In its final report, the jail panel accused Baca and other top department officials of failing to rein in violent deputies, despite years of warnings and recommendations from various civilian watchdogs concerned about the treatment of inmates and the county’s potential liability. One of those monitors, Special Counsel Merrick J. Bobb, has written 31 semi-annual reports since serving on the landmark Kolts Commission, which, in 1992, advocated numerous reforms to curb widespread excessive force.
The jail panel noted that many of Bobb’s roughly 100 recommendations involving use of force and personnel issues in the jails went “unheeded” or “languished for more than a decade before the department responded.” The commissioners said concerns voiced by another monitor, the Office of Independent Review, also went unaddressed for years.
“At a fundamental level, the failure to heed recommendations made—and advanced repeatedly over time—is a failure of leadership in the department,” the seven-member commission wrote. “As the sheriff has acknowledged, it was his responsibility to ensure that reforms recommended by these oversight and advocacy groups were implemented and that problems of excessive force in the county jails were addressed. Yet, his response has been insufficient.”
Passages like those prompted the Board of Supervisors this week to intensify its involvement in the implementation of the latest recommendations. The “sheriff alone cannot restore long term-integrity to the department and fidelity to its core values,” Supervisor Mark Ridley-Thomas said in his motion to hire an “implementation monitor.”
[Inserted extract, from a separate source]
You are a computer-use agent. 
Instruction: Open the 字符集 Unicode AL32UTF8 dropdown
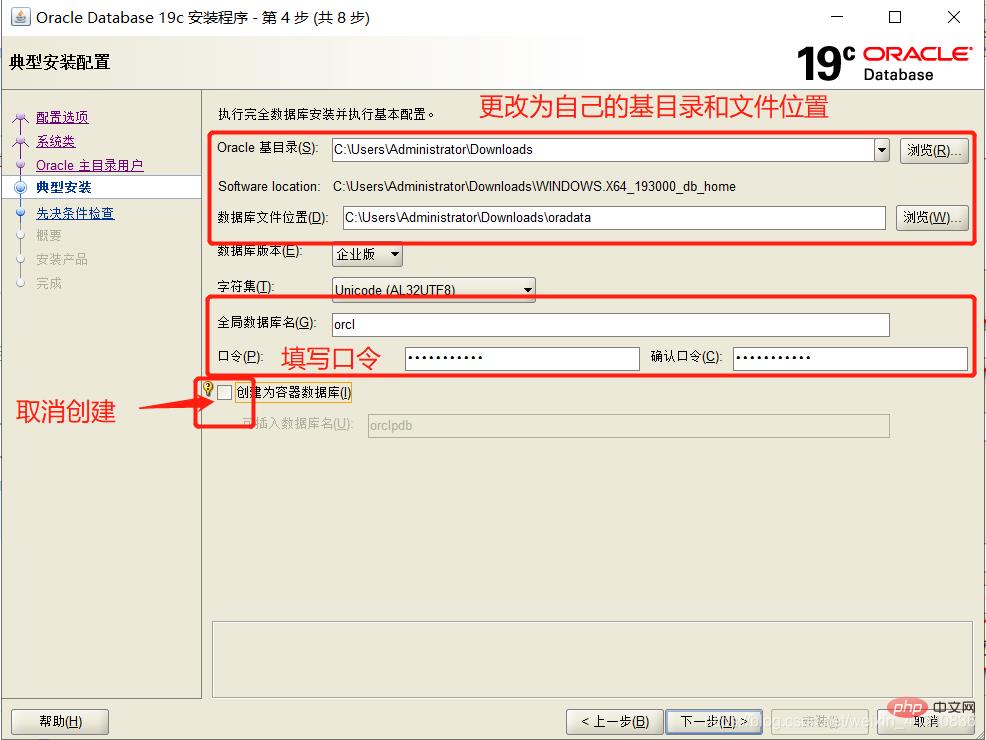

But, as Special Counsel Bobb knows better than most, there’s actually little anyone can do to impose changes on the Sheriff’s Department unless the sheriff himself agrees to them. Unlike the Los Angeles Police Department’s chief, who is appointed by the mayor and reports to a civilian commission, the sheriff is publicly elected. As a result, he has wide legal authority over his department.
“There is no entity, person or institution who can direct the sheriff to do something,” Bobb says. “It is up to the unfettered discretion of the sheriff.”
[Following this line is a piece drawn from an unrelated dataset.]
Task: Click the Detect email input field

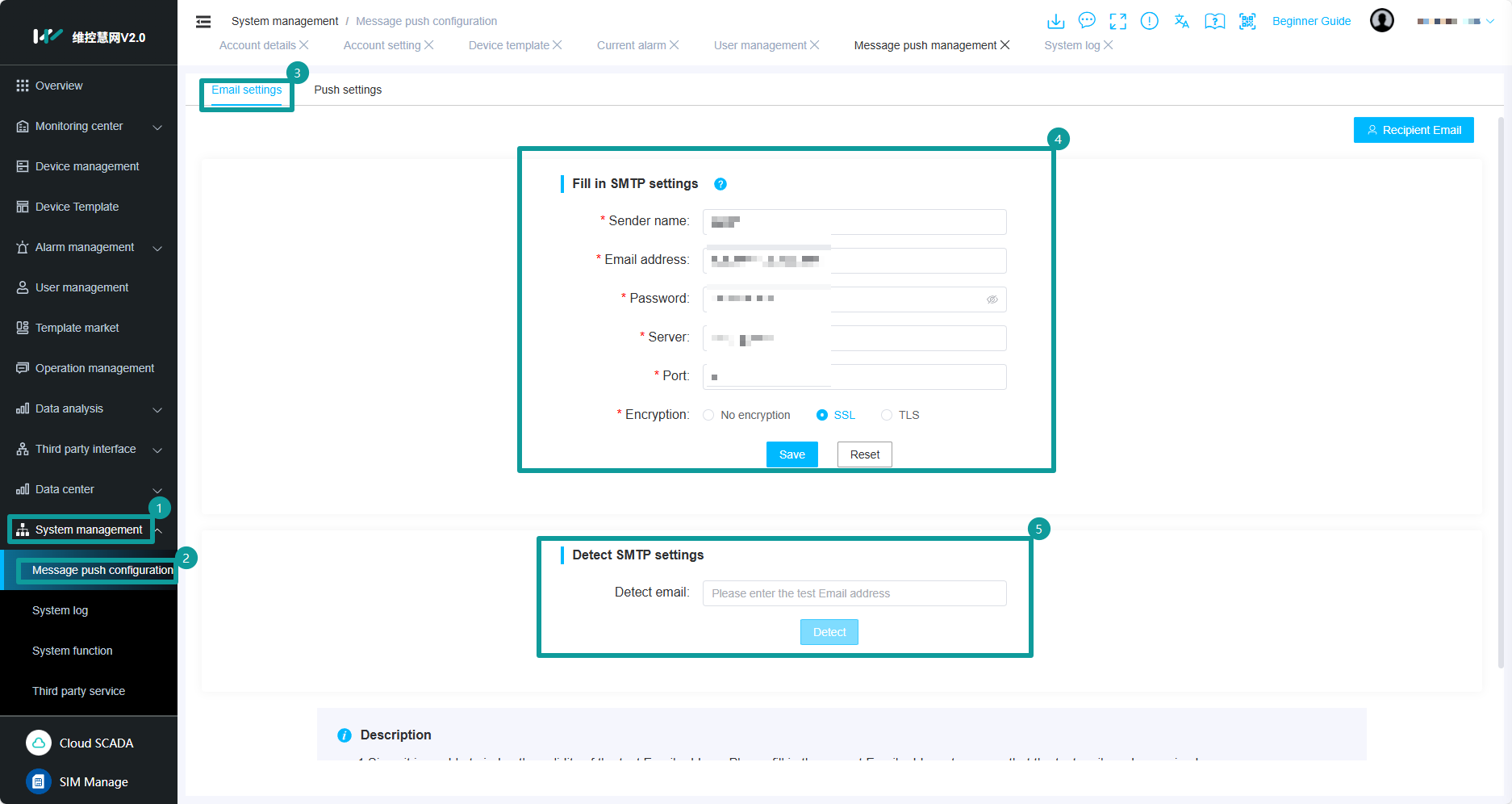Action: [854, 593]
That’s not to say that the five members of the Board of Supervisors are without leverage; they hold the department’s purse strings, a powerful incentive for the sheriff to be accommodating. The board members also can use their high-profile positions to exert public pressure on the sheriff.
Bobb says it’s been “terribly frustrating” over the years to see his recommendations for departmental change get so little action beyond what the jail commission described in its report as “lip service.” But Bobb says he’s heartened by the department’s movement toward adopting several of his recommendations during the past year as “tremendous pressure mounted on the sheriff and the supervisors to react and respond.”
Perhaps most crucial—and challenging—for the Board of Supervisors is the jail commission’s call for the creation of an inspector general’s office, which would assume responsibilities of the three existing Sheriff’s Department monitors. Those include Bobb’s modest operation, as well as the offices of Independent Review and Ombudsman. The jail commission concluded that this multi-agency approach has been “undermined by the lack of an overarching, consolidated strategy that marshals and leverages their collective strengths.”
The commission stressed that, to be effective, the inspector general must report directly to the board—a point Supervisor Zev Yaroslavsky made clear during Baca’s testimony at the supervisors’ Tuesday meeting. When Baca said he’d be “open to a collaborative selection process” of the inspector general, Yaroslavsky cut him short.
“Stop right there,” Yaroslavsky said. “You’re not going to select the inspector general…The Board of Supervisors is going to select the inspector general.”
“Fine with me,” the sheriff quickly responded.
Still, Yaroslavsky did acknowledge the realities of keeping tabs on an agency whose top official is elected by the public. The creation of an inspector general, the supervisor said, requires the sheriff’s cooperation. “He can’t inspect what he can’t see.”
Baca assured the board that the department has not withheld information from monitors in the past and won’t be doing so in the future. The Board of Supervisors, he said, “will decide what priorities you want this person to fulfill, and those priorities will be honored.”